In the midst of a housing shortage, the American household is shrinking, but the share of larger new homes is growing.
Home building has barely kept pace with the number of new households — a household “consists of all the people who occupy a housing unit,” according to the U.S. Census — in the United States over the last eight years, and much of what is being built is aimed at the higher end of the market, according to a report released this week by the Harvard Joint Center for Housing Studies.
Housing construction bottomed out in 2011, with just 633,000 new units built in the U.S. It has improved since then, with 1.2 million new units built in 2018, but to find a year before the recession when fewer than 1.2 million homes were produced, you would have to look all the way back to 1982.
Aside from the general lag in construction, the report stressed that smaller, affordable new housing has been in especially short supply, as rising costs and regulatory restrictions have made building it less profitable.

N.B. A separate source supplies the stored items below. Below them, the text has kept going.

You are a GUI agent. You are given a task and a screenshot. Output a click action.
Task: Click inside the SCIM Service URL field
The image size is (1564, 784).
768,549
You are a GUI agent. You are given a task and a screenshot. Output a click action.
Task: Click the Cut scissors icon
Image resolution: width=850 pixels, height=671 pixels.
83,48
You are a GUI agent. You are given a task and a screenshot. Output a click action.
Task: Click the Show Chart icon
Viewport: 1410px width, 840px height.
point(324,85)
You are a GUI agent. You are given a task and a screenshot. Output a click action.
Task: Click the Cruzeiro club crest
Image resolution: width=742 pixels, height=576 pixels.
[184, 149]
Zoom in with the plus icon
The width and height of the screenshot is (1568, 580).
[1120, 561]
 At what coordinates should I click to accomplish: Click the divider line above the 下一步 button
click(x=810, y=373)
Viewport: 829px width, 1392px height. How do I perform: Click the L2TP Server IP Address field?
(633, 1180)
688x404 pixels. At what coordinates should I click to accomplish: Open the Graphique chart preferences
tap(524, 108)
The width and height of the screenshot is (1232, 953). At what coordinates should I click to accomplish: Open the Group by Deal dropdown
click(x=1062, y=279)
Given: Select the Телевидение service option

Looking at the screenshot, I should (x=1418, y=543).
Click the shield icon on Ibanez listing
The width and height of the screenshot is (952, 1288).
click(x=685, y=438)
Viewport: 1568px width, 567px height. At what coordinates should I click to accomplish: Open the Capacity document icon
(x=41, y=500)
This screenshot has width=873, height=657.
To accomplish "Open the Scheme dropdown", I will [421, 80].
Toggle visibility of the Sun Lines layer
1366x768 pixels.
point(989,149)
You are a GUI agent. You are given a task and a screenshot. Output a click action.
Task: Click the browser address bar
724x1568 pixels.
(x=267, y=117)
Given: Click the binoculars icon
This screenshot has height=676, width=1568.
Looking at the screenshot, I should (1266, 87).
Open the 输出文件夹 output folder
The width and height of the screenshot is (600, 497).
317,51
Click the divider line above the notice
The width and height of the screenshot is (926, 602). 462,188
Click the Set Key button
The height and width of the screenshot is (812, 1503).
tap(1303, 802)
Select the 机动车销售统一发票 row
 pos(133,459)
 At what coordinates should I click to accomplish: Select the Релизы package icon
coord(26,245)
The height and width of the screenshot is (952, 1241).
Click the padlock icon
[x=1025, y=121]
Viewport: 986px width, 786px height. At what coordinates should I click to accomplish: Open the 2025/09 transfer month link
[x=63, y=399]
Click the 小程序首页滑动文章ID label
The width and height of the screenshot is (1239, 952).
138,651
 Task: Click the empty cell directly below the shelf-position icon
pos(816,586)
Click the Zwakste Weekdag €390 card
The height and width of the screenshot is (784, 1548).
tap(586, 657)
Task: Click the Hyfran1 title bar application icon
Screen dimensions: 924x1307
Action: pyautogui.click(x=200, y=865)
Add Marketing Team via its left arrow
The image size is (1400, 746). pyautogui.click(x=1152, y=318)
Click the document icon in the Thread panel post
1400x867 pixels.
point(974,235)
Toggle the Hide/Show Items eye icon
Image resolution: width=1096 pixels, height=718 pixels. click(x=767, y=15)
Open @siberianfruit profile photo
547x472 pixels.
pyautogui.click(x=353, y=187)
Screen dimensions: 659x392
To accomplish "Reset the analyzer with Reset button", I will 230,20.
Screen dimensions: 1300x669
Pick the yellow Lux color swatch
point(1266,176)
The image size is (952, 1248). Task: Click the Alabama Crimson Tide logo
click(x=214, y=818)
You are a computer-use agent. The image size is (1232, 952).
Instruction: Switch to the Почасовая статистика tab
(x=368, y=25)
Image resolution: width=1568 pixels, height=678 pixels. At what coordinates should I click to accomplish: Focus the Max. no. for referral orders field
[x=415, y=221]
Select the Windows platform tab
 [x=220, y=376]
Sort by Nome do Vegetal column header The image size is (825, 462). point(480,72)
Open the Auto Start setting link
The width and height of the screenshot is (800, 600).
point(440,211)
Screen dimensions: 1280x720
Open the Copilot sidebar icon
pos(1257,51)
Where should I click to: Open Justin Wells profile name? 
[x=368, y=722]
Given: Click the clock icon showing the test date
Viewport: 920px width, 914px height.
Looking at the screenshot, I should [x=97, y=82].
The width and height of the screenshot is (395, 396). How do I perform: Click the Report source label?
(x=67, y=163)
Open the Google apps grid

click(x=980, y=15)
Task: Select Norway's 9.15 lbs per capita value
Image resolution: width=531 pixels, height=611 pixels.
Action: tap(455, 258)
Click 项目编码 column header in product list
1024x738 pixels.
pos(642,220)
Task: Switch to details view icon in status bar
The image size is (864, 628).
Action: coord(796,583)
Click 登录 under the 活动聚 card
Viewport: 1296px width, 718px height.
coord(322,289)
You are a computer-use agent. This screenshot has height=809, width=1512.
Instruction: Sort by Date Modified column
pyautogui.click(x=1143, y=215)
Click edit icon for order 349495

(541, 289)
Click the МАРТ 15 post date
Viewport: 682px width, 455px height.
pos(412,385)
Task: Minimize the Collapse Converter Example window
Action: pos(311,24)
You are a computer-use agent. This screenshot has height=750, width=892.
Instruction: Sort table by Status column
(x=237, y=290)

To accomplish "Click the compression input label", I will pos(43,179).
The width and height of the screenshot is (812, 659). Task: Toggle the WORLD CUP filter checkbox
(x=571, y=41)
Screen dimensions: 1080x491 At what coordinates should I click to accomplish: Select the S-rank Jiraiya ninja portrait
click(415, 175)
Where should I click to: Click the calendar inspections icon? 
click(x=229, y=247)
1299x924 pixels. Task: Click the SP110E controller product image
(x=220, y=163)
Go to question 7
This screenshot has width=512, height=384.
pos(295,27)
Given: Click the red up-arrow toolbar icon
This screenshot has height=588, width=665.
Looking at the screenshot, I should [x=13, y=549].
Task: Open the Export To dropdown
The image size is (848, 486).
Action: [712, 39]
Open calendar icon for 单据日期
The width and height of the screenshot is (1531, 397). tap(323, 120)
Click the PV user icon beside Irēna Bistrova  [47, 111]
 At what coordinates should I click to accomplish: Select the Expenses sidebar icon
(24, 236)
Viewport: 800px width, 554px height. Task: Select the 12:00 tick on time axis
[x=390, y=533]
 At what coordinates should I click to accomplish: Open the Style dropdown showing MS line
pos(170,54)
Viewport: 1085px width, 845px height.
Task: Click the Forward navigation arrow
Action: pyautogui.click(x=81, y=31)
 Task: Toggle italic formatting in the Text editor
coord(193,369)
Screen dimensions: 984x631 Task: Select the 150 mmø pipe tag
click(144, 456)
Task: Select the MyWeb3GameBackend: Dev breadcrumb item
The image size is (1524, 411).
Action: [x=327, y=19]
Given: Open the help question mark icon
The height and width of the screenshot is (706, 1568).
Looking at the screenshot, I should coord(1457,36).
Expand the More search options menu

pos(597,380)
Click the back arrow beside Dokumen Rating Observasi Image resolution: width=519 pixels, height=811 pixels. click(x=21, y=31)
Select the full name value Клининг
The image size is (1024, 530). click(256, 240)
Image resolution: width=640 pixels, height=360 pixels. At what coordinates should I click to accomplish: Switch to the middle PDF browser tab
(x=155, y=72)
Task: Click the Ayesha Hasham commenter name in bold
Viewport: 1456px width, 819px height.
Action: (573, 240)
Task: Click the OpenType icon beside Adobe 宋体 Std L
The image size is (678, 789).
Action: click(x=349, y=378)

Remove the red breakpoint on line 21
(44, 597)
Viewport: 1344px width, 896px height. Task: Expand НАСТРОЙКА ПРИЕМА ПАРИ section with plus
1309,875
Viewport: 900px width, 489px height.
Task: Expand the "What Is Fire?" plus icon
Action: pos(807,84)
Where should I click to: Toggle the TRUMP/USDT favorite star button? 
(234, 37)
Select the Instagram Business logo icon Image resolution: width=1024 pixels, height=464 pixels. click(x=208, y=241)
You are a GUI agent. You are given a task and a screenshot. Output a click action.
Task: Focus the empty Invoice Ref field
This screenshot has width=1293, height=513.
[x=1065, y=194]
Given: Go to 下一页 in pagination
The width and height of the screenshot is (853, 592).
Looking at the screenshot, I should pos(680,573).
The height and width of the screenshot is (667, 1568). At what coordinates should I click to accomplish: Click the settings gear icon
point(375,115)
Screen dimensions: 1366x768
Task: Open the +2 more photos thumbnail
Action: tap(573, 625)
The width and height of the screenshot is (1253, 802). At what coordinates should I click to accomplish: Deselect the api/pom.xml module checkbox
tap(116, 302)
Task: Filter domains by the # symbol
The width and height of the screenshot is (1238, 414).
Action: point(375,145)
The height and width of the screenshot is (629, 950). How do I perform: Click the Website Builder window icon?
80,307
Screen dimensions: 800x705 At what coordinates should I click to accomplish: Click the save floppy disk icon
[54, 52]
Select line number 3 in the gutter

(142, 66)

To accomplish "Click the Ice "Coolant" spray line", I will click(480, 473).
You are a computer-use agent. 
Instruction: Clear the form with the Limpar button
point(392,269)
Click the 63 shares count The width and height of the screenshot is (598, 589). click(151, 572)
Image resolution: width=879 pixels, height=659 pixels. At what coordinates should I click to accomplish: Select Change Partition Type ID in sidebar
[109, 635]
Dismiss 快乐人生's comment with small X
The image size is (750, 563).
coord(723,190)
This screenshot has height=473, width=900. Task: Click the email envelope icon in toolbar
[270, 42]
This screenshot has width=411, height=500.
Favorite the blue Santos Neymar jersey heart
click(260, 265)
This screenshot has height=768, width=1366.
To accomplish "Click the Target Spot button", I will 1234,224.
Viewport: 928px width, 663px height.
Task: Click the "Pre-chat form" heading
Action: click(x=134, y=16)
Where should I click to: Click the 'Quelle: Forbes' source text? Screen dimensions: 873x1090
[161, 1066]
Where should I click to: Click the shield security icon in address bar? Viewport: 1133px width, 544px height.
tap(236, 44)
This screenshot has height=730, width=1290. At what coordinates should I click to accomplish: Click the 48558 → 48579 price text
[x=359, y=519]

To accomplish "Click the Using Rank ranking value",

A recent study by the Urban Land Institute, a research-driven think tank, reached similar conclusions, showing that creation of new “attainable housing” has dried up in recent decades, replaced by the construction of larger, more expensive homes. (The organization defines “attainable housing” as unsubsidized, for-sale housing affordable to households with incomes that fall between 80 and 120 percent of the median income in a given area.)
The gap between what is being built and what is needed is particularly evident if you compare the size of households in the country and the bedroom counts in new construction. While households with fewer members have been on the rise over the last 30 years — between 1987 and 2017, one-person households quintupled and two-person households tripled — the share of new one- and two-bedroom homes has been cut nearly in half.